My PhD has too many directories in it.
I have—currently—three parts, and each of those has several chapters. All the chapters have been written independently, so I have a structure which more or less looks like this:
titlepage.tex
thesis.tex
-- 1.part1
|
+- 1.chapter1
|
+-- standalone.tex
+-- title.tex
+-- chapter1.tex
+- 2.chapter2
etc, only with three parts and sensible names. Each of the chapters builds to
a separate pdf with standalone.tex
, but now the Final Thing is upon me and I
needed to write thesis.tex
.
First, I thought of using a jinja2
template to generate it after scanning the
whole directory. This was the right solution, but it was boring, so I abandoned
it.
Then I thought of just \input
ting the files in thesis.tex
. And indeed I
started doing so, but after copy-pasting three or four times my sense of
neatness revolted. “What would Knuth think?” I asked myself. “Why did he give
you a turing-complete language? It wasn’t so you could do all the work with
emacs macros.”
Thus I decided to do the work in Tex. When I have to write Tex I prefer raw
Tex. There’s nothing nice about programming in a macro language, but it is
curious, in the sense that museums are full of curiosities. The only thing
worse than museums is museums with guided tours, which is what LaTeX is. On the
other hand, \newcommand
gets nice syntax highlighting, so we should use it for
the API. So I wrote:
\newcommand{\includeChapter}[1]{%
\inputTitle[#1]
\chapter{\title}
\inputChapter[#1]
}
So far, so clear. \inputTitle
has to exist because the title is a chapter
title in thesis.tex
, but a section title in standalone.tex
. So it
consists of a single definition:
\ifdef{\title}{\let\title\relax}{}
\newcommand{\title}{Spiritual Tradition and Theological Tradition}
Alright. I should probably just come clean and admit that I can remember some
things in LaTeX and others in Tex, and I just mix them freely. Anyhow. This
gives us a macro \title
, but how do we load it programmatically?
\includeChapter
is called with a relative path, like
0.frontmatter/0.acknowledgements
(yes, this is over-engineered). So loading
the title is easy: we can just append:
\def\inputTitle[#1]{\input{#1/title}}
Now all we need is to load the content. But—and I have home-rolled CI and all
kinds of other fragile things hanging on this convention—the name of each
chapter is meaningful.

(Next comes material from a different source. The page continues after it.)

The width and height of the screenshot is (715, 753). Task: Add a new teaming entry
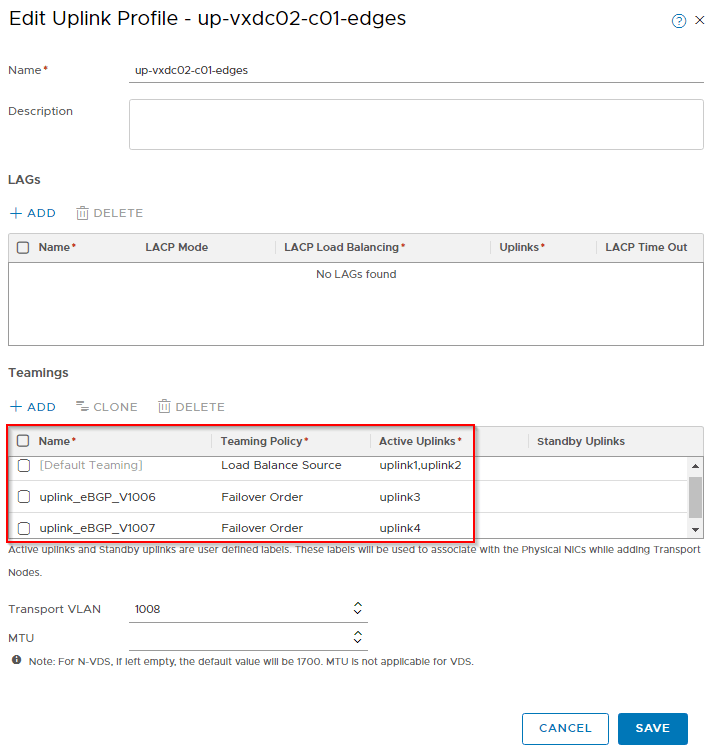[33, 407]

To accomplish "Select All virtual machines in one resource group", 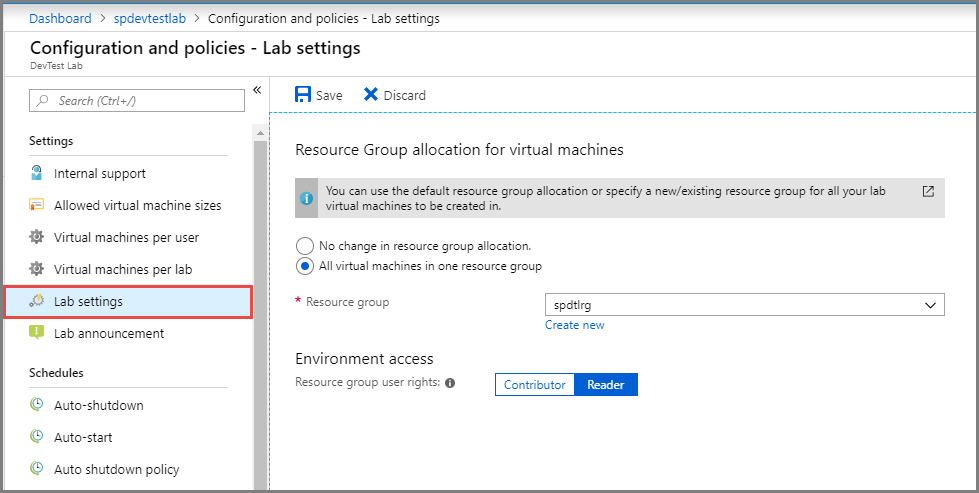I will [x=305, y=266].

Thus the chapter on the controversy over Nature and
Grace is called nature-grace.tex
and lives at
1.part1/1.nature-grace/nature-grace.tex
. So we have to do some string
munging. What we want is something like python’s str.split()
. What we get
is another macro:
\def\splitstr #1.#2{#2}
\def\inputChapter[#1/#2]{\input{#1/#2/\expandafter\splitstr #2}}
This works because there’s actually nothing going on with []
in a TeX macro.
Or rather, TeX macros are defined with \def\name$ARGS$BODY
. (And they look
as awful as that does.) The {}
of LaTeX are just group markers. The []
are
just arbitrary (1-long groups of) characters between which the macro expander looks for
arguments. And those arguments are separated by whatever you put in.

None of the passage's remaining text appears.